- Genre: Talk show
- Created by: David Mainse
- Starring: Joe Amaral Lara Watson Mark Masri Cheryl Weber
- Country of origin: Canada
- Original language: English

Production
- Executive producers: Lara Watson Melissa McEachern
- Running time: 90 minutes (1977–?) 60 minutes (?–2012, 2014–2017) 30 minutes (2013–present)

Original release
- Network: Global (1977-2018) Yes TV (1998–present)
- Release: June 15, 1977 – present

= 100 Huntley Street =

Canadian Christian talk show

100 Huntley Street is a Canadian Christian daily television talk show and the flagship program of Crossroads Christian Communications based in Burlington, Ontario, Canada. It is the longest-running Canadian daily television show, with over 12,000 episodes.

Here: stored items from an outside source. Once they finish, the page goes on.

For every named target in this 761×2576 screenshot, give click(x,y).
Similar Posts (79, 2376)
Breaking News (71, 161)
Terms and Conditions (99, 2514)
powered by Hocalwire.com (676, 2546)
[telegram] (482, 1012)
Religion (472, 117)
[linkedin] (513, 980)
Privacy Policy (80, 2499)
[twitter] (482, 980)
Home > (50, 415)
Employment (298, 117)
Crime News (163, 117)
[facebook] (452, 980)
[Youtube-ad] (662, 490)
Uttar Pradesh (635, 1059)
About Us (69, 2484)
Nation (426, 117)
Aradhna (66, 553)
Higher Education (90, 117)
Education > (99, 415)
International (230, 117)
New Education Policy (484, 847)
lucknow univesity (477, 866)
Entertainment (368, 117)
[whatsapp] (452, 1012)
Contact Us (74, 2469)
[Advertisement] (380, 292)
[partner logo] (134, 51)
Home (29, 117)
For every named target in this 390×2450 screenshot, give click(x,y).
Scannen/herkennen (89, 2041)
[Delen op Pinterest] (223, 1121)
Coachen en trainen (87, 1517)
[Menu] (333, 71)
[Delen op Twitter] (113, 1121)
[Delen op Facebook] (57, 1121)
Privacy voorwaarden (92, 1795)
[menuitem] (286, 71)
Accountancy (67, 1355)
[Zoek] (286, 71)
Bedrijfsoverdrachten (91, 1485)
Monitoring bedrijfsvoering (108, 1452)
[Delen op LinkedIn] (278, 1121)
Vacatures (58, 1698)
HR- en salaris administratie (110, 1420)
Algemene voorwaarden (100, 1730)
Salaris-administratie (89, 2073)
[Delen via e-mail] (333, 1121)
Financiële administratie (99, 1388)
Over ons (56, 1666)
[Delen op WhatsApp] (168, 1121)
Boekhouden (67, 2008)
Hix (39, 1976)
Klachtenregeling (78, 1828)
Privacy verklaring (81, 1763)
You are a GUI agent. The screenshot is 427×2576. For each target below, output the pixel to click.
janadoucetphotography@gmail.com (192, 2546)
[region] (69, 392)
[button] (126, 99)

Created in 1976 by David Mainse, it first aired on June 15, 1977, from its first studios, located at 100 Huntley Street in the St. James Town area of downtown Toronto with Mainse as the original host. Originally 90 minutes long, it now lasts 30 minutes. The program currently airs at 9 a.m. and 9 p.m. weekdays on Yes TV. Guests have included Malcolm Muggeridge, Colonel Harland Sanders, Billy Graham, Keith Green and Charlton Heston.